Beset with years of financial struggles, a dysfunctional board and recalcitrant management, YouthPride now faces eviction from its Edgewood Avenue home in Inman Park even with an intervention this week by more than a dozen LGBT activists and community leaders.

YouthPride faces a past due rent bill of $40,000, enough that the non-profit’s landlord recently served it with an eviction notice. Jordan Myers, YouthPride’s board president, made the announcement on Wednesday during a meeting with 17 LGBT activists and non-profit leaders. But, symptomatic of the organization’s management struggles, Myers was unsure when the eviction would take place and Executive Director Terence McPhaul (top photo right) decided minutes before the session not to attend.

“We did get a notice of eviction and we will not be able to stay in our building,” Myers said. “I can’t give you a date because I don’t have that email. It is in February. Were we to stay in that facility, we’d need that rent paid, that sum of $40,000.”

A drop in grants and donations has prompted another financial crisis at the organization. In 2009, YouthPride furloughed three staff members and later fired one of its two executive directors when it faced a cash crunch over a drop in donations and grants.

But YouthPride’s public response during the current crisis has been mixed. In early December, McPhaul said the group needed $50,000 in donations or it would soon close. Myers later said $25,000; McPhaul’s number changed to $40,000 and throughout, the agency’s website listed two other fundraising campaigns. When the fundraising deadline passed, McPhaul lashed out at a reporter when questioned about it and other management matters.

On Wednesday, LGBT leaders including AID Atlanta’s Tracy Elliott, Saint Mark’s Josh Noblitt, Tracey McDaniel from Juxtaposed Center for Transformation, Kathy Colbenson from CHRIS Kids, HRC Atlanta’s Julie Wood, and business people Jamie Ensley, Alison Hall, Maggie Lopez and Patt Cianciullo gathered to rally support for YouthPride and develop a strategy to prevent its collapse. The meeting, held at AID Atlanta’s offices on Peachtree Street, was organized by gay teacher Charlie Stadtlander.

“I felt that one of the reasons this meeting was necessary was to find out where YouthPride is currently,” Stadtlander said. “I’m not going to quit screaming every day about this organization’s issues.”

But Myers said he was reluctant to attend the meeting, asked to close it to media outlets who were invited to attend and had few specifics when asked about the organization’s financial picture and governance. The board has seen several resignations in past months and hasn’t met in more than a year.

“We have had board attrition and have been struggling to get finances,” Myers said. “This is the first time the community has come in and asked us these questions and been concerned about YouthPride. It is a bit much.”

When asked how much money is needed to keep YouthPride open, Myers couldn’t provide an exact figure but said they face monthly operating expenses of $8,500 to $10,000. A portion of that is McPhaul’s $60,000 annual salary.
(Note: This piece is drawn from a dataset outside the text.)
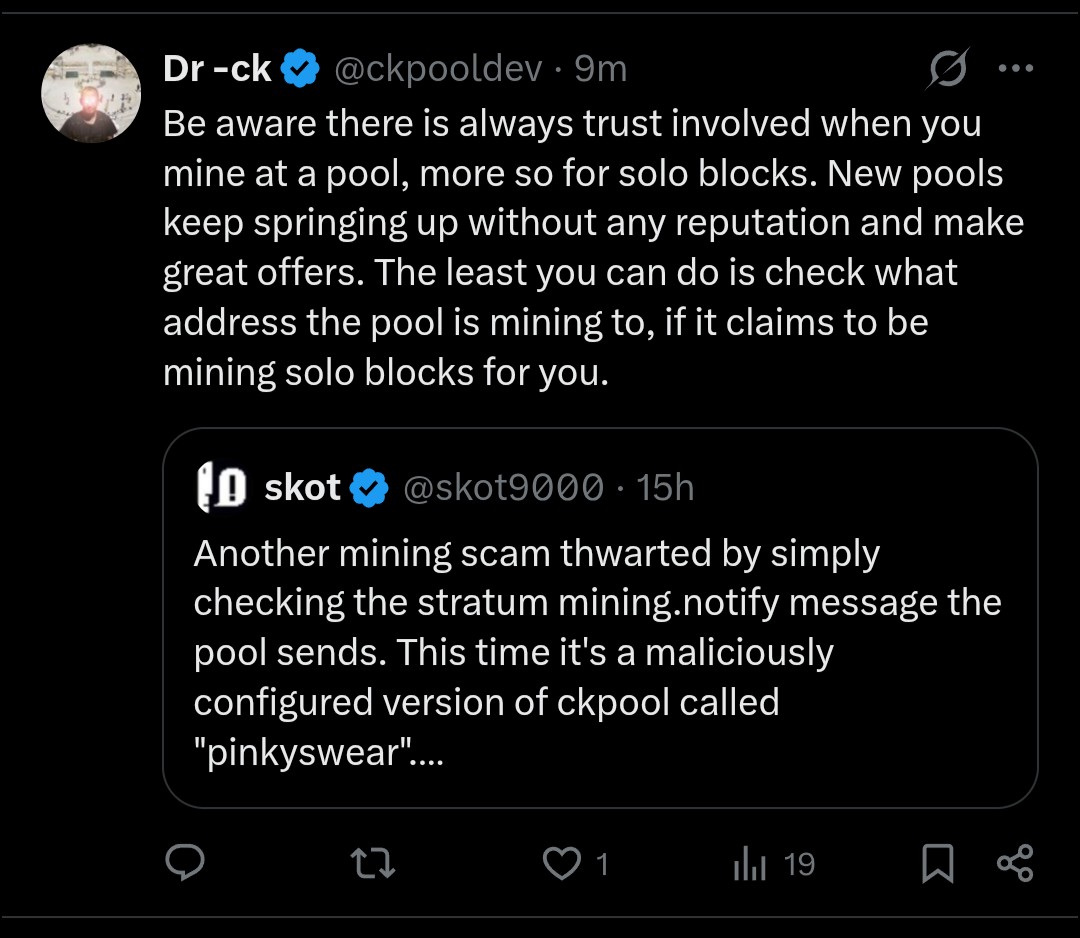Screen dimensions: 1080x938
Task: Click Dr -ck's blue verified badge
Action: [300, 69]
“I literally decided to come here 20 minutes before I came. We are in the hole. The lease is something that we are going to be forced out of because we can’t afford the lease,” Myers said.

The activists and non-profit leaders spent much of the nearly two-hour meeting discussing the viability of YouthPride and whether it could be saved or even had a legal, functioning board. Given the group’s public struggles, Lopez questioned whether donors would “want to throw money at a sinking ship.”

But the activists eventually settled on crafting a task force to conduct an internal audit of YouthPride, with Myers’ cooperation, to better gauge its financial picture and another panel to address the services YouthPride provides so they can be moved to other locations and agencies when the agency is evicted or closes its doors.

“This shouldn’t be presented in a threatening way. This is a positive step to save the organization,” Elliott said. “Let’s put this group together and move very quickly.”